*Excerpt provided*:
Headshot of Doug Nelson, Produce Blue Book's Vice President of trading assistance.

You recently settled a transaction with a salesman, let’s call him Sam, who you just found out is no longer employed by the seller, SellCo.

Now, the owner of SellCo, let’s call her Olive, is on the phone telling you that Sam did not have the authority to settle transactions for her company, and that therefore, the transaction was not settled, and more money is owed.

Is Olive right? Probably not.

Section 16 of the Perishable Agricultural Commodities Act provides—

In construing and enforcing the provisions of this Act, the act, omission, or failure of any agent, officer, or other person acting for or employed by any commission merchant, dealer, or broker, within the scope of his employment or office, shall in every case be deemed the act, omission, or failure of such commission merchant, dealer, or broker as that of such agent, officer, or other person. (7 U.S.C. 499(p))

Consistent with this provision, and the common law of agency, PACA decisions have held that individuals employed as buyers and/or sellers of produce are presumed to have authority to enter into, and modify sales agreements, and to settle routine transactions of behalf of their employer.

If an employer wants to limit the scope of an employee’s apparent authority, this limitation should be clearly expressed (preferably in writing) to trading partners before the act in question occurs.

*Recorded information*:

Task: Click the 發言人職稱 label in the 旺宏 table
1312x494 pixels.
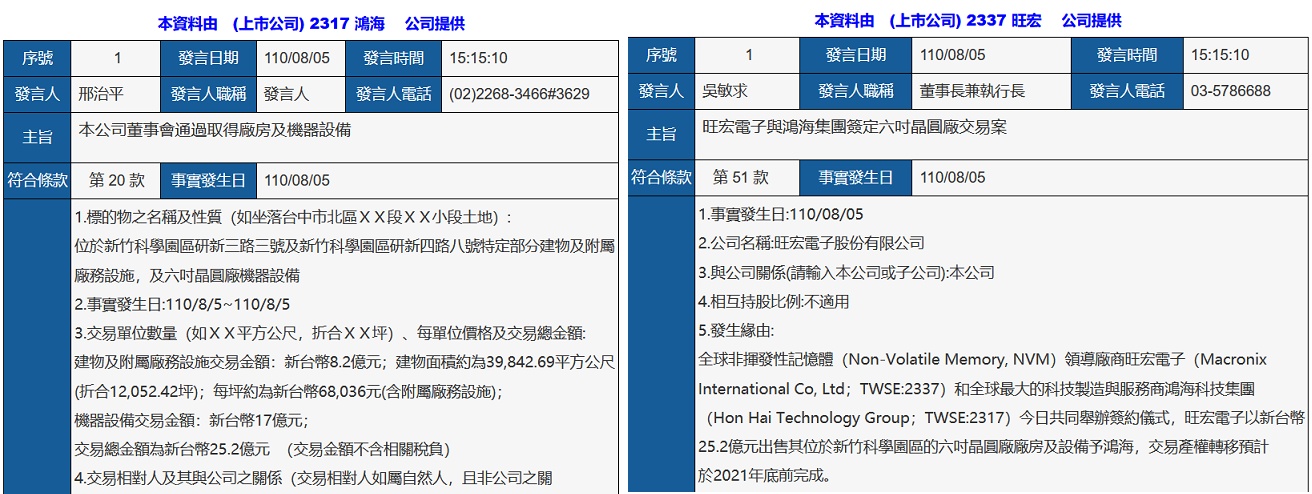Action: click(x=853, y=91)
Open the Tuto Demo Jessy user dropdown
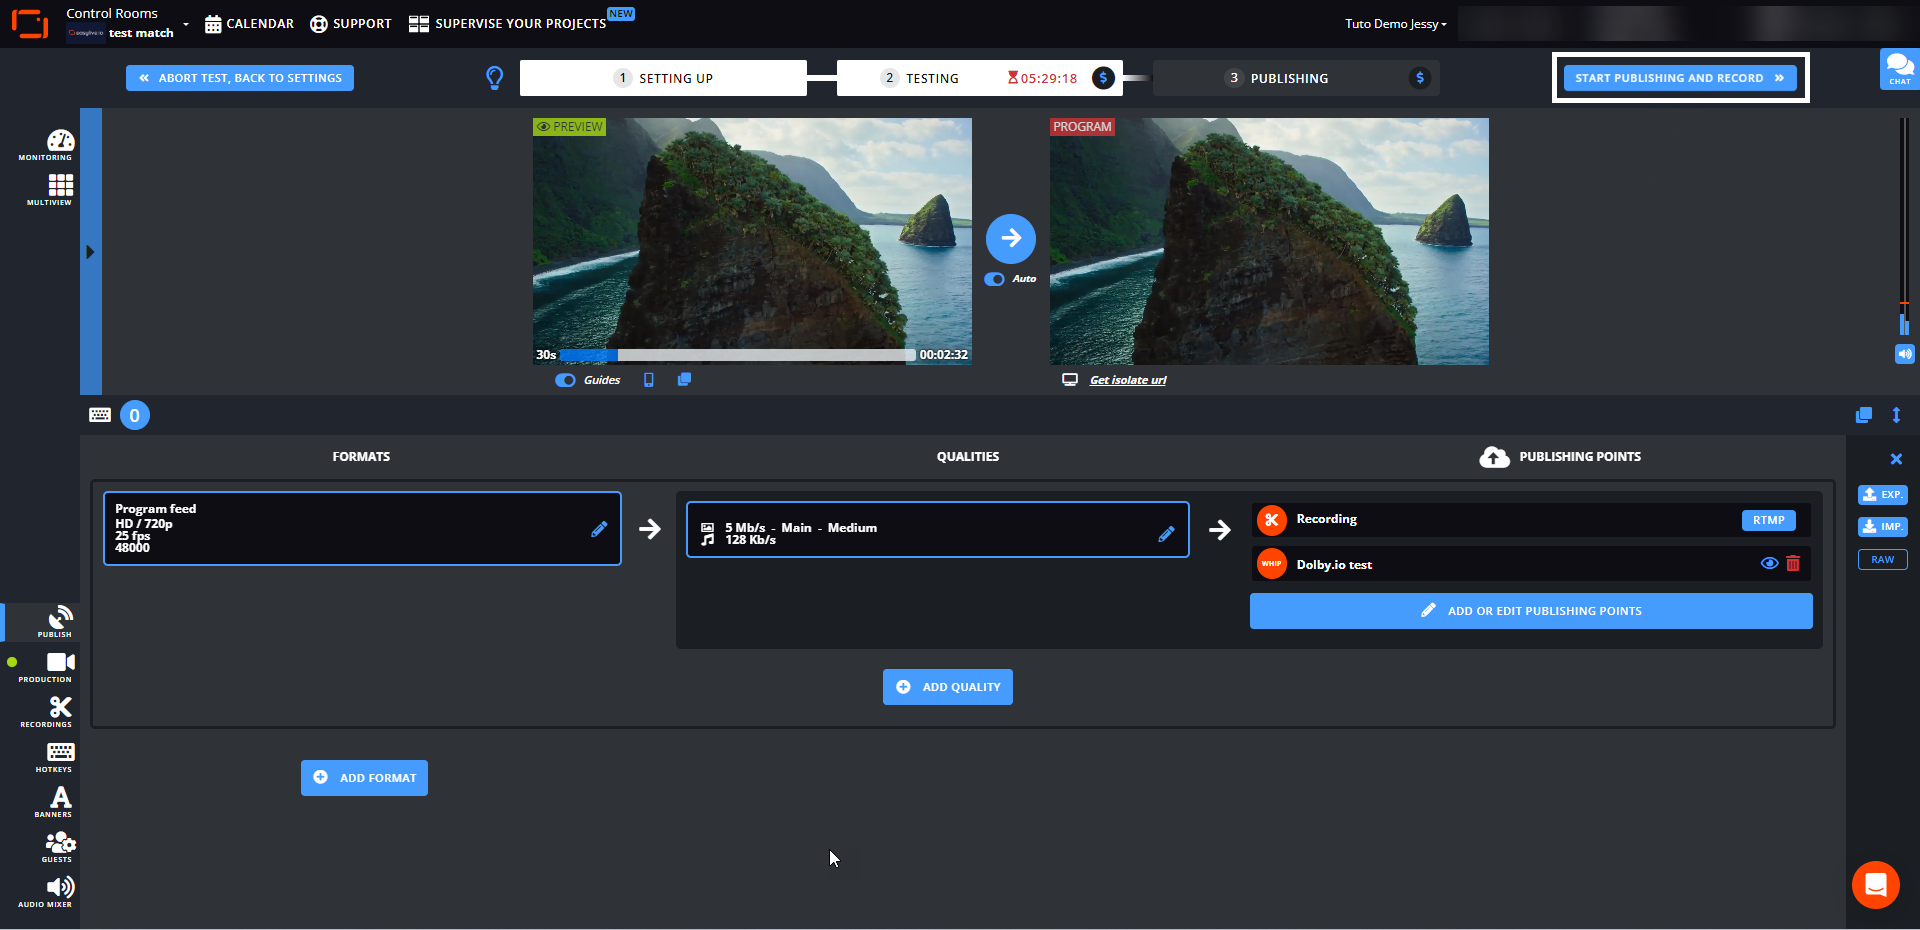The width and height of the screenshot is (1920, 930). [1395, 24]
--
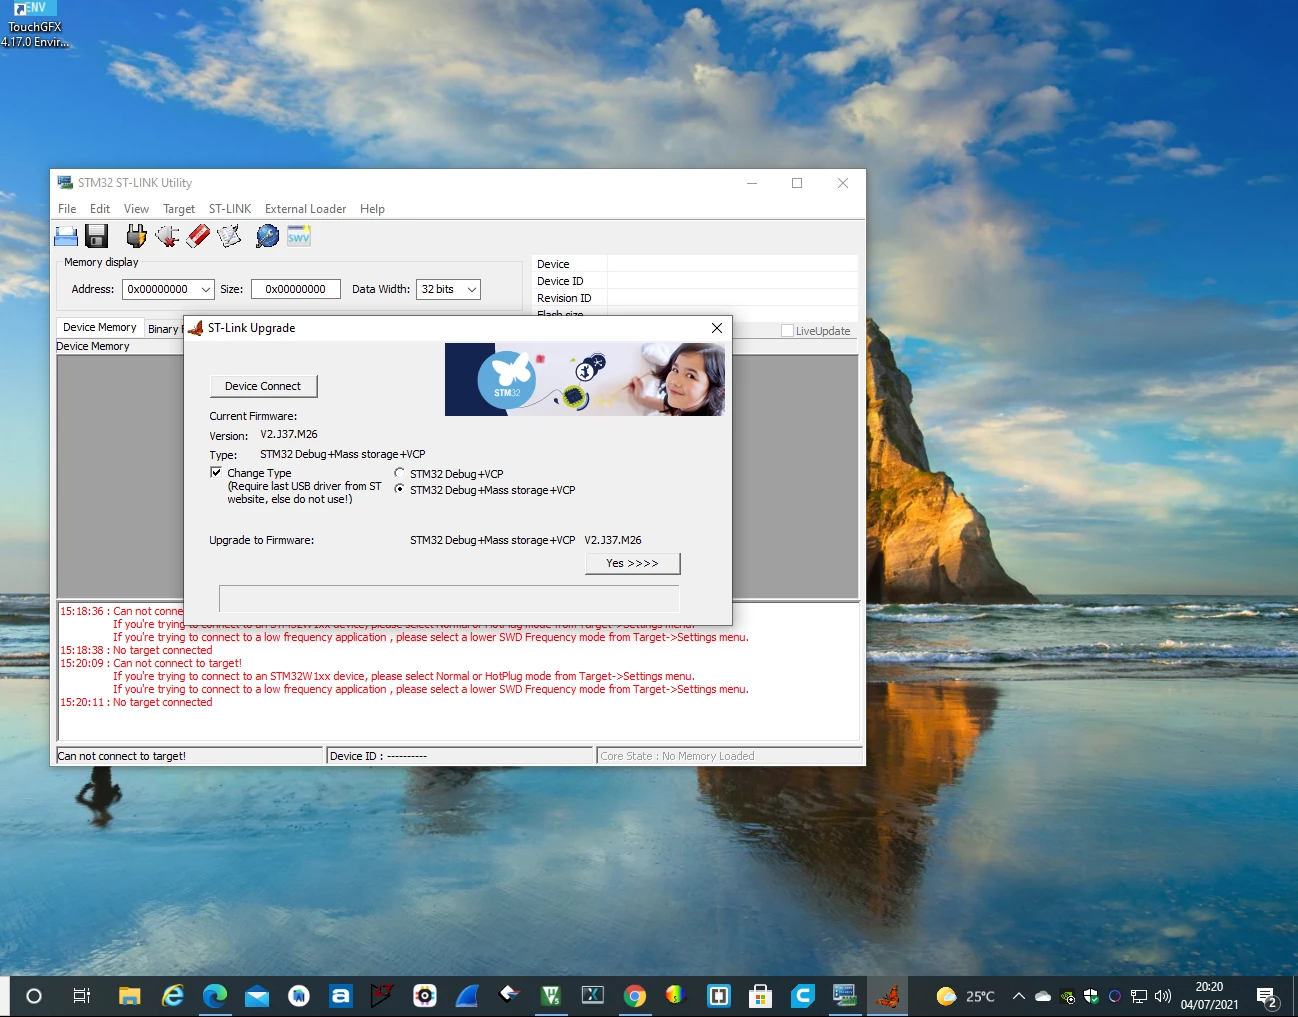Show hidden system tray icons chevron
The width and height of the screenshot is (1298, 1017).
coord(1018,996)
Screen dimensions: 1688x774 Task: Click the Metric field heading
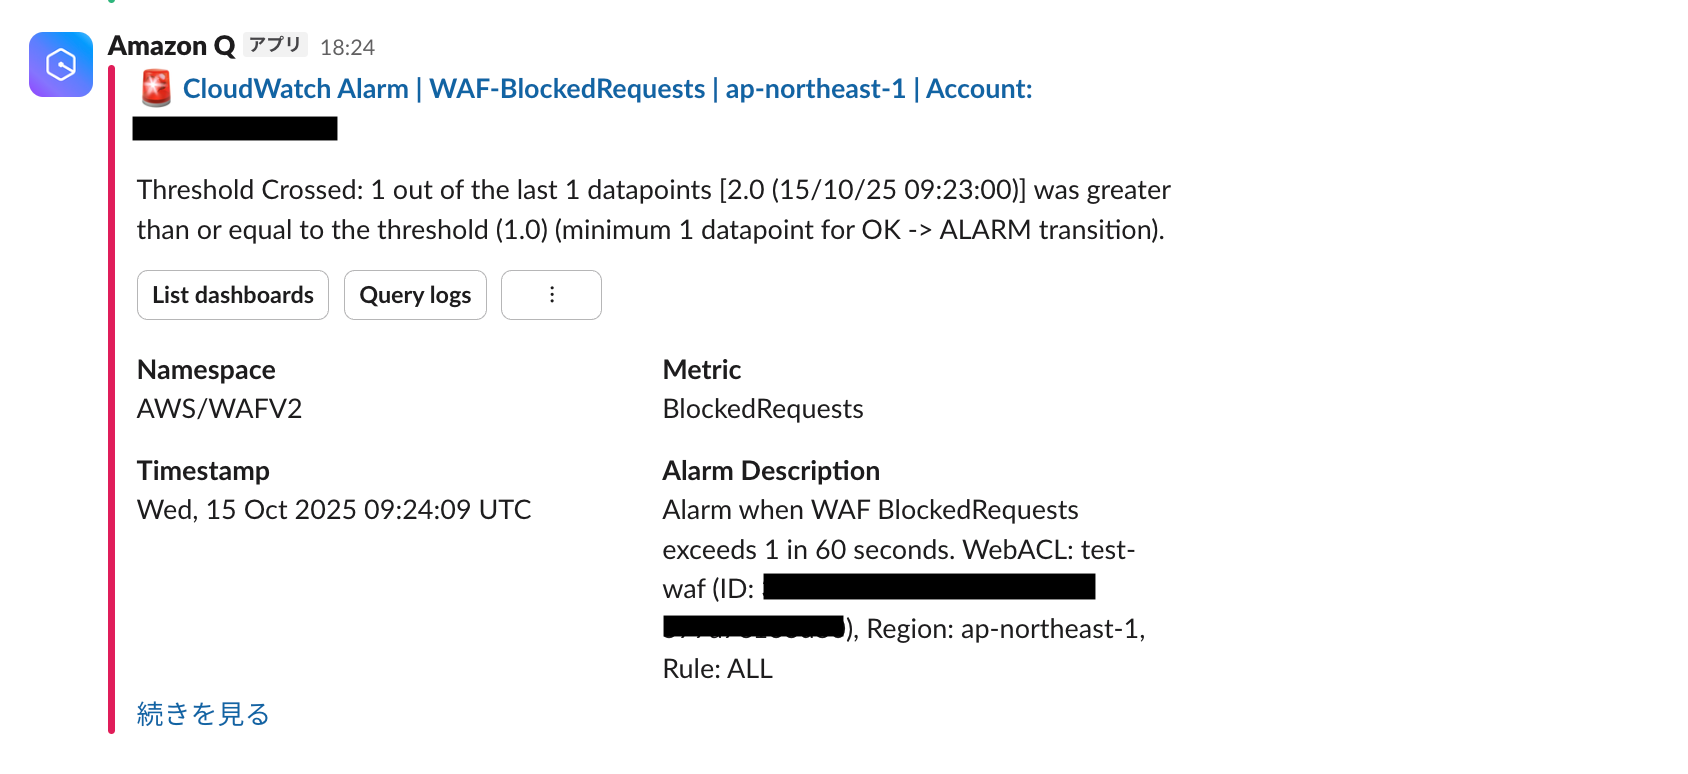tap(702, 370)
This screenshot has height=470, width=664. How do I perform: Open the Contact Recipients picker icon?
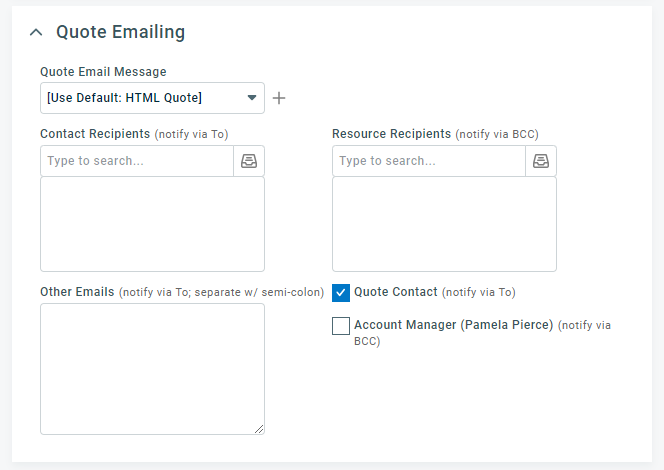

*Goals*:
[1] In the piece on salesperson settlement authority under PACA, which section of the Perishable Agricultural Commodities Act is quoted?
[2] Continue the piece on salesperson settlement authority under PACA, starting right after its final sentence.

*The responses*:
[1] Section 16

[2]
So, provided you were not informed that Sam had no authority to settle transactions, your reliance on the appearance of Sam’s authority, which was created by SellCo holding Sam out as its salesman and by its failure to tell you any different, is sufficient to bind SellCo.

It is sometimes said that an agent with apparent authority, but no actual authority, has the power but not the right to bind his employer.

Of course, if Sam’s settlement of the transaction was at an unreasonably low price and/or you had reason to know that Sam was not representing SellCo’s interests in good faith, this could be grounds for nullifying the settlement.

Bottom line: by holding Sam out as its salesman, the selling company gave the Sam the power, even if not the right, to bind SellCo within the scope of a salesman’s typical responsibilities.

Authority of Employee to Bind Employer.

Individuals employed as buyers and/or sellers of produce are presumed to have authority to enter into, and modify, sales agreements, and to settle transactions of behalf of their employer. If an employer wants to limit the scope of an employee’s apparent authority, this limitation should be clearly expressed (preferably in writing) to trading partners before the act in question occurs.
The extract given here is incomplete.